Everyone knows there’s a connection between your mind and your body, but most people think in terms of physical health or fitness and its effect on your mental state. But it should be just as clear that your mental health can influence your body as well. There are a number of fascinating research studies, both complete and in progress, about health effects.
You might guess that depression has impact your health, but did you consider it might make you more susceptible to inflammatory diseases? Or that writing good things about other people for twenty minutes three times a week can lower your cholesterol? Studies indicate this, and other surprising correlations.
But instead of health and diseases, let’s talk about fitness. Staying in shape is tough for everyone, but let’s talk about how your mental health, good or bad, influences your goal to be physically fit. Not which exercises will help you with your mental health, but the other way around.
One of the most talked about mental health issues is depression. Ranging from mild and intermittent to severe and constant it’s obvious it has dramatic impact on your entire life. Focusing on exercise makes it clear just how debilitating being depressed can be. One of the symptoms, lack of energy, puts an immediate damper on any plans for working out. If you can overcome that and do a least some light exercise it can help restore your vigor, but depending on how severe your depression is this can be challenging.
Additionally, depression can mute your enthusiasm for any activity, making it feel just too difficult to exercise. Pushing through can get you some benefit, but remember that depression blunts your ability to push through like that. The whole point of many mental health issues is they can’t be overcome simply by will power because they undermine that will power to begin with.
Don’t ever beat yourself up for not being able to cope with conditions like depression. They are practically defined by the fact that people can’t cope with them.

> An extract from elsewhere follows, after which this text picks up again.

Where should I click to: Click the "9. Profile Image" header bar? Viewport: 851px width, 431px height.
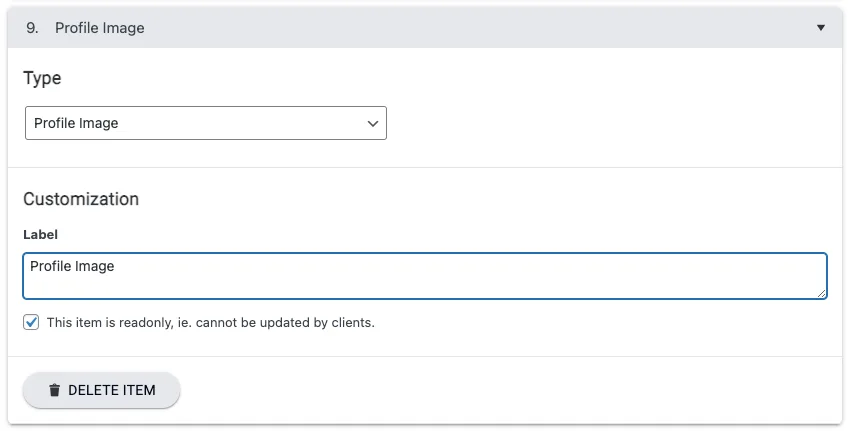click(x=450, y=28)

They can be treated and overcome, but you need new tools to do so. What works for everyone else who isn’t depressed isn’t going to work for you, just like ‘walking it off’ doesn’t work to fix a broken leg.
Poor Self Image
The gym can be tough for people with a poor self-image. Looking around at all the people who are already fit and working out to stay in shape can make for some pretty harsh comparisons when you get started. The same thing can happen in any of the common places where you exercise, yoga classes, running trails, wherever. An alternative can be a home gym or getting some professional assistance. Comparisons of anyone when they start an exercise program to anyone who has been doing one for any amount of time is just unfair and unhelpful. If seeing them inspires you, that’s fine, but if it makes you want to quit, you need a new strategy.
Low Self Esteem
Feelings of failure or low self-worth can make sticking to a physical fitness program very difficult. This can be similar to poor self-image, or it can be related to missing a day working out or eating something unhealthy while you diet. Again, if you can just brush this feeling off and go on, you probably don’t have a serious mental health issue in this area. If you do have one professional help can get you on track and keep you there.
It can be tricky to balance a busy lifestyle and incorporate health and fitness. And trying to do so without any reduction in other demands can lead to increased stress. To reduce your stress, you might start skipping workouts, but if you feel guilty about that it can increase your stress levels even more. Stress can contribute directly to elevated blood pressure, making exercise a health risk.

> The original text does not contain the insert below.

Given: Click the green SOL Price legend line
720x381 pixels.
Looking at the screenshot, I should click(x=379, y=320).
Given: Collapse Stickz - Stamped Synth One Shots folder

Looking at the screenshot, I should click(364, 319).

Consider changing some of your stress inducing behaviors, work less hours, avoid activities that cause you aggravation, and add some stress reducers. A quiet walk, a Yoga or Tai Chi class, even meditation. With lower stress levels you should have more energy to use in the other parts of your life, including your fitness regimen.
This comes in a variety of flavors, from fear of injury to being very uncomfortable in social situations. Many people can learn to deal with their anxiety themselves, sometimes by taking control and pushing themselves out of their comfort zone in some way. Organizations like Toastmasters help people overcome fear of public speaking while local theater groups can make you work closely with people you many never have met, then perform in front of an audience. Once again, some people will need professional assistance to deal with their anxiety about an exercise program.
To shift from negative mental health issues to more positive states of mind, having a positive attitude can do more than just encourage you to finish (or start) your workout. There are studies showing direct physical results from positive thoughts. So think happy thoughts, they can actually make you fit!
Keeping a healthy social life can help with your fitness program by providing external positive reinforcement and possibly even workout partners. While interacting with people directly is usually best, there are some advantages to a virtual social circle. Creating your own website and putting up a blog about your fitness can get you that encouragement and make you feel more like going to work out rather than skipping.
All in all, working to enhance both your mental health and your physical health can reap real benefits in your life. And understanding the relationship between them can make it easier to handle. One more reminder, if you do have issues that are impacting your enjoyment of life, talk to a professional about it. You can start with your doctor, but if they recommend you see a specialist, do it. Your life can be better, just by learning what tools you need. And while everyone wants a healthier body, it’s just important to value your mental health.